Girsh, who before beginning her path in the Right-to-Die movement was a civil rights activist, said her motivation always was the “injustice” behind denying a person the right to decide how they want to die. “Many people do it themselves, use violent methods (to end their lives) because their suffering is so great, and that just seems to me to be horribly unjust,” she explained.

By the time she started the Hemlock Society of San Diego, it was legal in California to refuse all treatments other than food and water. A person could indicate in a living will, which treatments and when to refuse them, and appoint a representative to speak for them in case they couldn’t do it for themselves.

“But that was not enough,” Girsh said. In 1987, she started the long process than ended in 2015 when the California legislature approved the End of Life Option Act that allows a terminally-ill patient to request the drugs necessary to grant them a peaceful and painless death. “We got the initiative on the ballot in 1992, but we were outspent by the Catholic Church,” she explained. The Catholic Church, among other groups, maintains it amounts to assisted suicide and goes against the will of God.

But the approved legislation, Girsh said, is still not enough. “If you don’t have a terminal disease but you’re suffering from some horrible disease, and if you’re not mentally competent, these laws are useless,” she continued, adding that her worst fear is losing her mental faculties. “If I knew I had dementia, what would happen is, it would get very bad, I would be put in the memory unit, and then my life could go on and on, and I might not have a clue who I am, where I am or who my loved ones are. If I knew that was going to happen, I would try to get the medication from some illegal means and take it.”

From 1996 to 2002 Girsh was president of the Hemlock Society USA, and 2002-2004 senior vice president of End-of-Life-Choices (Hemlock’s temporary name). During that time, she said, she resided in Denver, Colorado where the Society is based, to manage its national operations.
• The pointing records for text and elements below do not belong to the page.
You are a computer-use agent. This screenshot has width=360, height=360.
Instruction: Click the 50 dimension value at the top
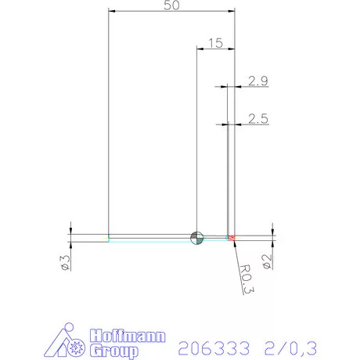click(x=171, y=5)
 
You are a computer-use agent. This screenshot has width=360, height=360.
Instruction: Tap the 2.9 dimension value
click(x=258, y=81)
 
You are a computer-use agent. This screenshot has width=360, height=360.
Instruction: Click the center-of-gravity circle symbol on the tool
click(x=196, y=236)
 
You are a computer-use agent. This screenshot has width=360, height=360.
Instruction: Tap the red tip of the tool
click(x=232, y=236)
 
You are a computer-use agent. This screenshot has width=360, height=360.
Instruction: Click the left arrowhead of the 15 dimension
click(x=199, y=49)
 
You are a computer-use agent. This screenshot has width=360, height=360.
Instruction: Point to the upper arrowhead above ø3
click(x=71, y=228)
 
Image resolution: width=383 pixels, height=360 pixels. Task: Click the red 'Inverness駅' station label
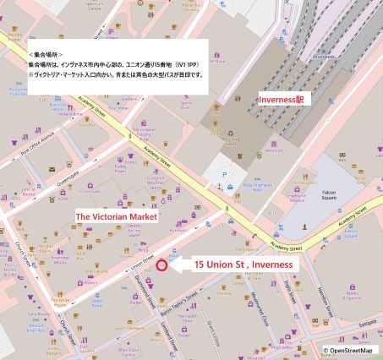pos(287,100)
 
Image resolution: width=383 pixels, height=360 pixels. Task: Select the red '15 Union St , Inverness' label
pos(243,265)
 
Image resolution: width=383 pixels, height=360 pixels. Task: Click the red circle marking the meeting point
pos(162,265)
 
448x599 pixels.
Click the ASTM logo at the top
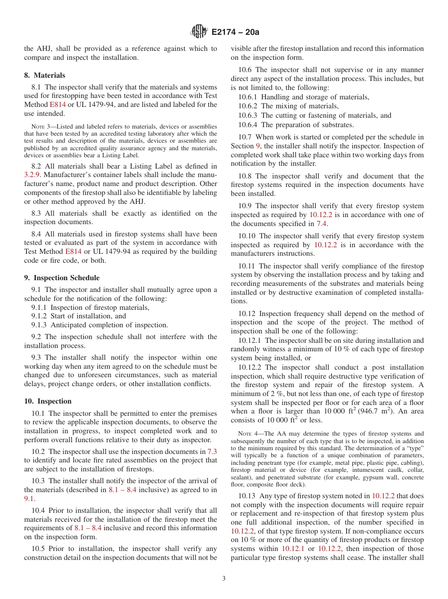pyautogui.click(x=199, y=32)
At age 83, Girsh said she has survived two husbands and thought a great deal about her own death. “When I got into the movement, I was young, and now I’m old, so it becomes personal. I live in a retirement community where many people die very bad deaths,” she explained.

“It’s essential to me to know that I can end it when I want, in a gentle, peaceful way, and maybe I would want to have a party with my friends to say goodbye. I think hospice is a wonderful institution, and if I had hospice care and I wasn’t suffering too much, I would want to live until the very end, if I was enjoying life. But if I was going through suffering and indignity, I would like to end it with my kids and maybe grandkids (near), in my own apartment,” she elaborated.

A native of Philadelphia, Girsh said she moved to San Diego in 1978 after “three winters in Chicago.” In 2003, she was awarded Hemlock’s Lifetime Achievement Award and in 2016, the Marilyn Sequin Award from the World Federation of Right-to-Die Societies.

Girsh recommends to people of all ages that they write their living will and appoint someone to speak for them in case of an accident or sudden illness. The detail of the instructions, she added, should be substantial.

“Suppose I got hit by a truck this afternoon. I can’t speak or breathe or feed myself. But the chances are that I might recover, so in the meantime, I would want to be fed artificially and put on breathing machine, and maybe on dialysis even. But then, if in a couple months, if I was still needing these things, I would want to be re-examined, and if there was no chance of recovery, I would want to be taken off these things,” she concluded.